## What you should do
Your output must match the records below character for character.

(Records from a data collection)
BEGIN
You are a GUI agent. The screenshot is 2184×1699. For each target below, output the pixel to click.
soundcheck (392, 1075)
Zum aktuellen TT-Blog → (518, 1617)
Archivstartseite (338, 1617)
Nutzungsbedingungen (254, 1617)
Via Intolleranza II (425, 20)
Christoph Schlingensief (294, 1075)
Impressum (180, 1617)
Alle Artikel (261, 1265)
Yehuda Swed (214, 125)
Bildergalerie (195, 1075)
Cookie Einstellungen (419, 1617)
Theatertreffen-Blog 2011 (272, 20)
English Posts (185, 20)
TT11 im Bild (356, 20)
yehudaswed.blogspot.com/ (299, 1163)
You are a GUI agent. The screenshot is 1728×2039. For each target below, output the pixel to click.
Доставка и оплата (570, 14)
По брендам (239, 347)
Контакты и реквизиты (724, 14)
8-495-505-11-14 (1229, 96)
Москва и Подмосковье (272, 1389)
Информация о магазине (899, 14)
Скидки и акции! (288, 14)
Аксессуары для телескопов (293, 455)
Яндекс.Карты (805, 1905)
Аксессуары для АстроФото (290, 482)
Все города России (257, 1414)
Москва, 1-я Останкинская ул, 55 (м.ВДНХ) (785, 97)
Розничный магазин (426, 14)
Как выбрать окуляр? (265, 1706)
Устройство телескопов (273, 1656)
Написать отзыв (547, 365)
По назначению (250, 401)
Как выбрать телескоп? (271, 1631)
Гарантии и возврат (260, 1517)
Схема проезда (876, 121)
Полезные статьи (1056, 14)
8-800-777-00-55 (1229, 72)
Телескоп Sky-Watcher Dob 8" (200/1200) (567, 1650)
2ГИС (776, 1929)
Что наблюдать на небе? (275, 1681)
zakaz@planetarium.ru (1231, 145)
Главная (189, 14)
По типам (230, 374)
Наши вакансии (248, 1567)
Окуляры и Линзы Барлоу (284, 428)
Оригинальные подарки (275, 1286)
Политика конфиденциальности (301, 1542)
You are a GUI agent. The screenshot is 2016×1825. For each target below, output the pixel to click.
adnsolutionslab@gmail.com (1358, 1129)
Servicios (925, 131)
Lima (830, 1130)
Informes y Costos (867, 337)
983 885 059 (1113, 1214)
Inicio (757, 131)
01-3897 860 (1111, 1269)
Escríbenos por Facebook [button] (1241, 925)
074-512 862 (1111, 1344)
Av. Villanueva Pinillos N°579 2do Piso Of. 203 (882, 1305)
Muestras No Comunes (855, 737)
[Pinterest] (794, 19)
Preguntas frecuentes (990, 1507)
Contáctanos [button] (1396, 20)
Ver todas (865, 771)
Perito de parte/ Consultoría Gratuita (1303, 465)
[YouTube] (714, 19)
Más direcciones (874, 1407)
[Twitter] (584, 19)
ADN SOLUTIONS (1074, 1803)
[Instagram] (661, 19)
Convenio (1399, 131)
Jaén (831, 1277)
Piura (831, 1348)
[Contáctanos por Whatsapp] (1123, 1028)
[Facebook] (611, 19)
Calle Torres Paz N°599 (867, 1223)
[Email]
END
## Task answer
You are a GUI agent. The screenshot is 2184×1699. For each target below, output the pixel to click.
soundcheck (392, 1075)
Zum aktuellen TT-Blog → (518, 1617)
Archivstartseite (338, 1617)
Nutzungsbedingungen (254, 1617)
Via Intolleranza II (425, 20)
Christoph Schlingensief (294, 1075)
Impressum (180, 1617)
Alle Artikel (261, 1265)
Yehuda Swed (214, 125)
Bildergalerie (195, 1075)
Cookie Einstellungen (419, 1617)
Theatertreffen-Blog 2011 (272, 20)
English Posts (185, 20)
TT11 im Bild (356, 20)
yehudaswed.blogspot.com/ (299, 1163)
You are a GUI agent. The screenshot is 1728×2039. For each target below, output the pixel to click.
Доставка и оплата (570, 14)
По брендам (239, 347)
Контакты и реквизиты (724, 14)
8-495-505-11-14 (1229, 96)
Москва и Подмосковье (272, 1389)
Информация о магазине (899, 14)
Скидки и акции! (288, 14)
Аксессуары для телескопов (293, 455)
Яндекс.Карты (805, 1905)
Аксессуары для АстроФото (290, 482)
Все города России (257, 1414)
Москва, 1-я Останкинская ул, 55 (м.ВДНХ) (785, 97)
Розничный магазин (426, 14)
Как выбрать окуляр? (265, 1706)
Устройство телескопов (273, 1656)
Написать отзыв (547, 365)
По назначению (250, 401)
Как выбрать телескоп? (271, 1631)
Гарантии и возврат (260, 1517)
Схема проезда (876, 121)
Полезные статьи (1056, 14)
8-800-777-00-55 (1229, 72)
Телескоп Sky-Watcher Dob 8" (200/1200) (567, 1650)
2ГИС (776, 1929)
Что наблюдать на небе? (275, 1681)
zakaz@planetarium.ru (1231, 145)
Главная (189, 14)
По типам (230, 374)
Наши вакансии (248, 1567)
Окуляры и Линзы Барлоу (284, 428)
Оригинальные подарки (275, 1286)
Политика конфиденциальности (301, 1542)
You are a GUI agent. The screenshot is 2016×1825. For each target below, output the pixel to click.
adnsolutionslab@gmail.com (1358, 1129)
Servicios (925, 131)
Lima (830, 1130)
Informes y Costos (867, 337)
983 885 059 (1113, 1214)
Inicio (757, 131)
01-3897 860 (1111, 1269)
Escríbenos por Facebook [button] (1241, 925)
074-512 862 (1111, 1344)
Av. Villanueva Pinillos N°579 2do Piso Of. 203 (882, 1305)
Muestras No Comunes (855, 737)
[Pinterest] (794, 19)
Preguntas frecuentes (990, 1507)
Contáctanos [button] (1396, 20)
Ver todas (865, 771)
Perito de parte/ Consultoría Gratuita (1303, 465)
[YouTube] (714, 19)
Más direcciones (874, 1407)
[Twitter] (584, 19)
ADN SOLUTIONS (1074, 1803)
[Instagram] (661, 19)
Convenio (1399, 131)
Jaén (831, 1277)
Piura (831, 1348)
[Contáctanos por Whatsapp] (1123, 1028)
[Facebook] (611, 19)
Calle Torres Paz N°599 (867, 1223)
[Email]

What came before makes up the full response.